───── LISTED RECORDS ─────
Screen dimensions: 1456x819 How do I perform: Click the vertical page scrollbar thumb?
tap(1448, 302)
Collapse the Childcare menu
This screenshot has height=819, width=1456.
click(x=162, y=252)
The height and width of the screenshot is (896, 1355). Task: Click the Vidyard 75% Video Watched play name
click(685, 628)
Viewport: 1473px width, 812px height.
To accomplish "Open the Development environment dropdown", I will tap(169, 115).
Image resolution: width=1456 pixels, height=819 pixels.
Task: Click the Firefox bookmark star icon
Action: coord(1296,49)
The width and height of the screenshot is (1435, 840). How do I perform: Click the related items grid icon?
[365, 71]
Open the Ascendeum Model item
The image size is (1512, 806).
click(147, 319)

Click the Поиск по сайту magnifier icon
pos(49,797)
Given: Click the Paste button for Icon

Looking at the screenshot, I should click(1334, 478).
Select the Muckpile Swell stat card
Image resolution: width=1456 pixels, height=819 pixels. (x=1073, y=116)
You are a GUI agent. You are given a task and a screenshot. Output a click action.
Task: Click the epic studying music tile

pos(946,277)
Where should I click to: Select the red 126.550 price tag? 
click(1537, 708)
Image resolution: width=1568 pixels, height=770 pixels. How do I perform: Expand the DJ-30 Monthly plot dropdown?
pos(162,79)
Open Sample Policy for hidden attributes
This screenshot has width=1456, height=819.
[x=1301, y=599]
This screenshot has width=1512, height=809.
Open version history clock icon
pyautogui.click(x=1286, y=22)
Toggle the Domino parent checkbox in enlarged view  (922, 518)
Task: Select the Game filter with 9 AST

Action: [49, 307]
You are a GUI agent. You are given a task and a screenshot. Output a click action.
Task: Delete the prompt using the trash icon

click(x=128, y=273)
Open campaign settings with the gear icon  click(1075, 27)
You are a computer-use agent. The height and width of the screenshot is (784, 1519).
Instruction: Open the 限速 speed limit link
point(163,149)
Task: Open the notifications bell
─────
## WORK TO COMPLETE:
From the line containing "Task: Click the epic studying music tile" down to the line containing "Open campaign settings" in the material above, reproduce every line exactly, including the two end lines.

## COMPLETED TASK:
Task: Click the epic studying music tile

pos(946,277)
Where should I click to: Select the red 126.550 price tag? 
click(1537, 708)
Image resolution: width=1568 pixels, height=770 pixels. How do I perform: Expand the DJ-30 Monthly plot dropdown?
pos(162,79)
Open Sample Policy for hidden attributes
This screenshot has width=1456, height=819.
[x=1301, y=599]
This screenshot has width=1512, height=809.
Open version history clock icon
pyautogui.click(x=1286, y=22)
Toggle the Domino parent checkbox in enlarged view  (922, 518)
Task: Select the Game filter with 9 AST

Action: [49, 307]
You are a GUI agent. You are given a task and a screenshot. Output a click action.
Task: Delete the prompt using the trash icon

click(x=128, y=273)
Open campaign settings with the gear icon  click(1075, 27)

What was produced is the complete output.